Aspectos fisiológicos por trás da obesidade infantil
O acúmulo de gordura corporal não é apenas resultado de excesso calórico. Ele envolve um complexo jogo de sinalizações fisiológicas:
Leptina:
Hormônio produzido pelo tecido adiposo, teoricamente sinaliza saciedade. Porém, crianças obesas frequentemente apresentam resistência à leptina, ou seja, apesar dos níveis elevados de leptina, o cérebro não responde adequadamente ao sinal de saciedade, perpetuando o ganho de peso.
Insulina:
Além de seu papel de regulador da glicose, a insulina estimula a lipogênese e inibe a lipólise. Crianças em fase inicial de obesidade frequentemente já apresentam hiperinsulinemia compensatória, criando um ciclo de armazenamento de gordura.
Cortisol:
O estresse crônico e fatores psicoemocionais elevam os níveis de cortisol, que, por sua vez, aumentam o apetite e a deposição de gordura abdominal, exacerbando o quadro.
Grelina:
Conhecida como hormônio da fome, a grelina participa do ciclo de regulação do apetite. Alterações nos padrões de sono, atualmente muito comuns em crianças expostas a telas excessivas, impactam diretamente os níveis de grelina, aumentando a ingestão alimentar.
Marcadores clínicos e laboratoriais além do IMC
Para uma avaliação clínica mais robusta, o médico deve considerar:
- Circunferência abdominal: indicador direto de gordura visceral e risco metabólico.
- Relação cintura/altura: mais preditiva de risco cardiovascular do que o IMC isolado.
- Perfil lipídico: colesterol total e triglicerídeos.
- Glicemia e insulina de jejum + HOMA-IR: avaliam resistência insulínica.
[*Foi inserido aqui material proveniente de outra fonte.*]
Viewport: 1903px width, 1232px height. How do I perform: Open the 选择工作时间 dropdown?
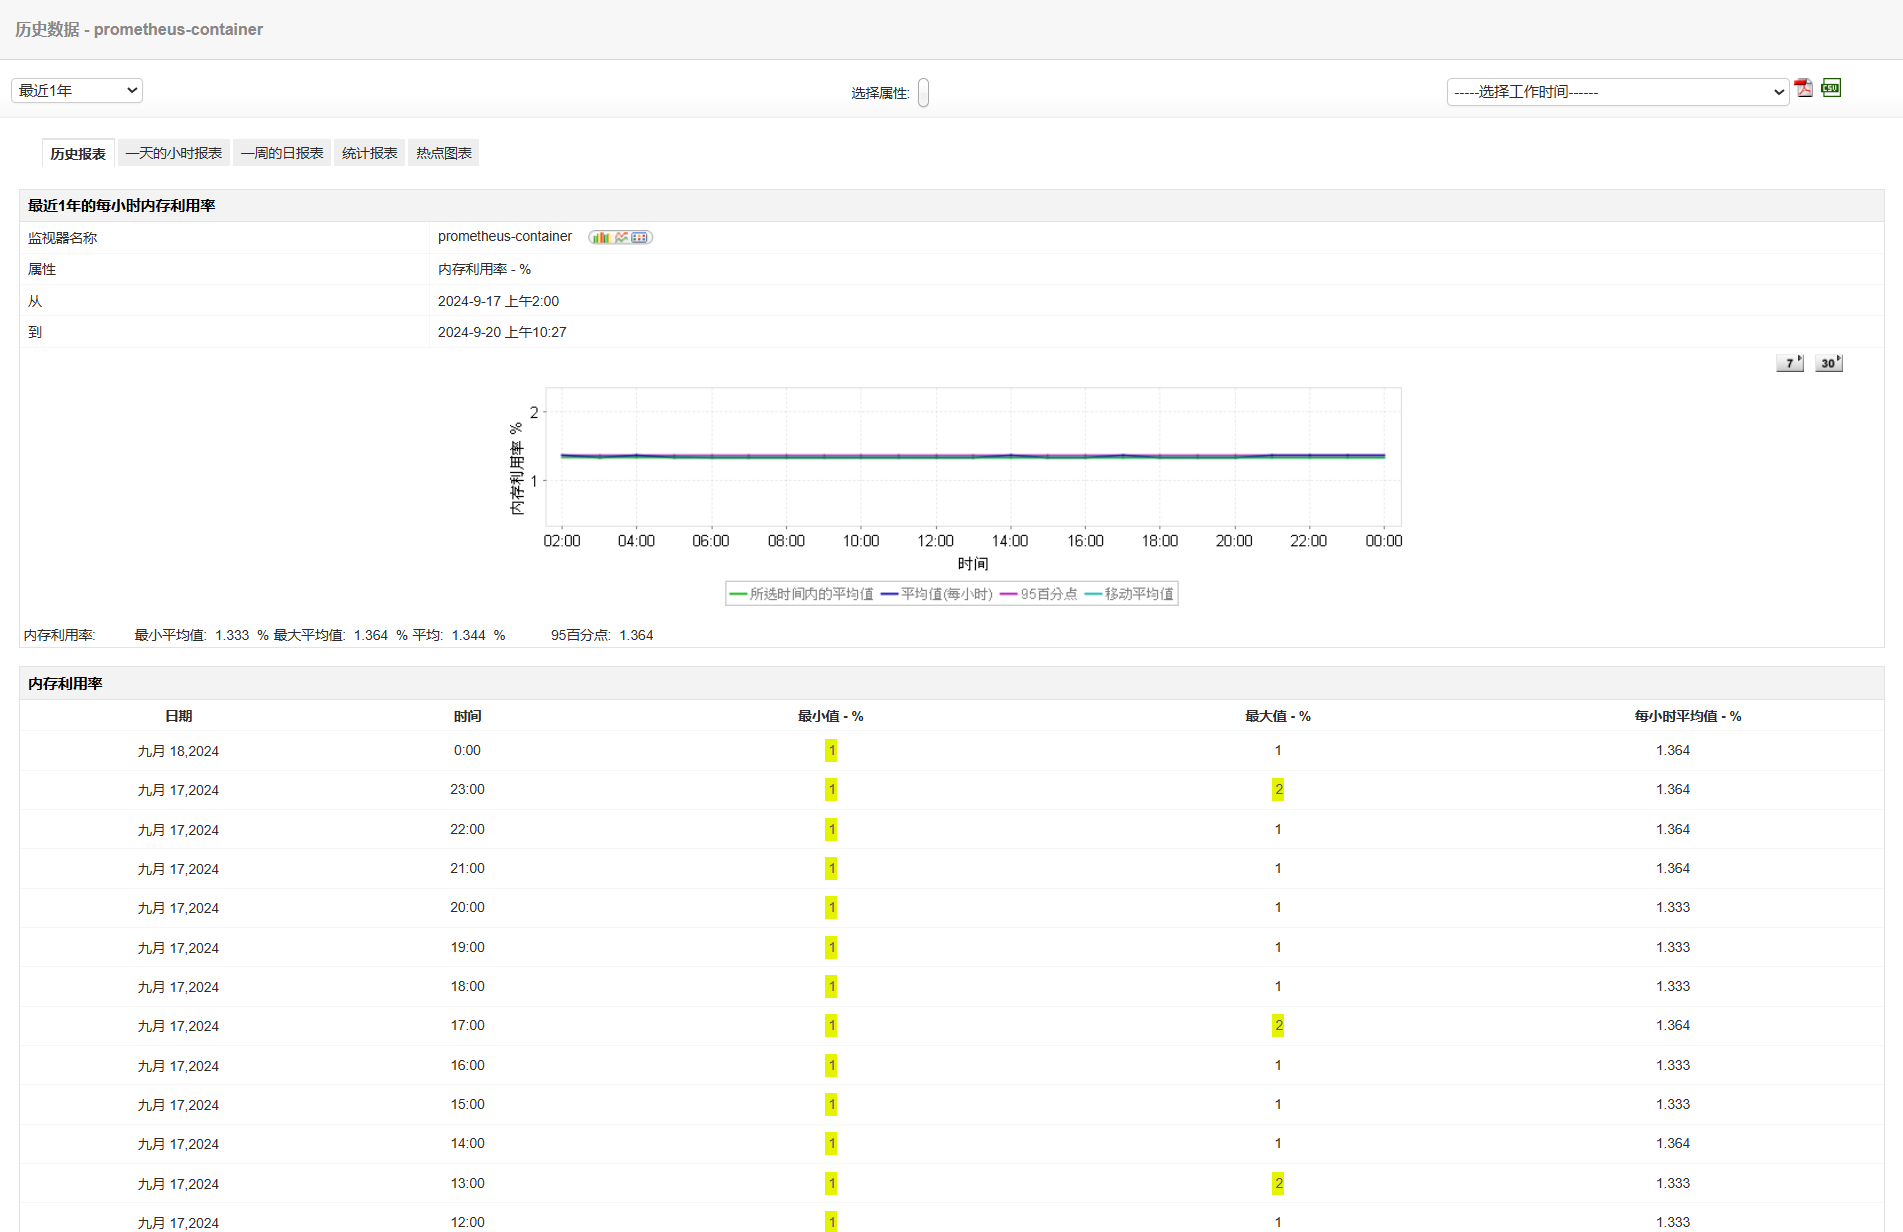pos(1617,92)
- Pressão arterial: hipertensão secundária pode estar presente.
- Marcadores inflamatórios: PCR ultrassensível, interleucinas, TNF-alfa (em contextos de investigação mais detalhada).
- Avaliação hormonal (caso necessário): cortisol, hormônios tireoidianos, androgênios, dependendo dos sinais clínicos (puberdade precoce, acantose nigricans, alterações menstruais em meninas, etc.).
O papel do médico na prática clínica
Mais do que prescrever dietas ou recomendar atividade física genérica, o médico precisa identificar precocemente crianças com risco metabólico oculto.
Individualizar condutas com base em achados clínicos e laboratoriais, trabalhar em rede com nutricionistas, psicólogos e educadores físicos para criar intervenções integradas, além de aconselhar pais e cuidadores sobre o impacto do ambiente doméstico e social na saúde infantil.
Alimentação ultraprocessada, padrão de sono, estresse familiar e uso de telas são moduladores epigenéticos reais.
Leia também sobre: Fisiologia Hormonal: O que é e como ela pode transformar a prática clínica?
Um olhar além para a obesidade infantil
A abordagem da obesidade infantil precisa ultrapassar a superfície do peso corporal.
Como profissionais de saúde, médicos são chamados a enxergar a fisiologia por trás dos números, reconhecer os múltiplos fatores que interagem no ganho de peso e atuar precocemente para reverter um cenário que ameaça a saúde futura dessa geração.
Intervenções precoces podem prevenir o avanço para doenças crônicas na vida adulta. E, ao identificar os marcadores certos, o médico pode orientar mudanças personalizadas que envolvem desde alimentação, movimento, sono, apoio emocional e, quando necessário, intervenção hormonal.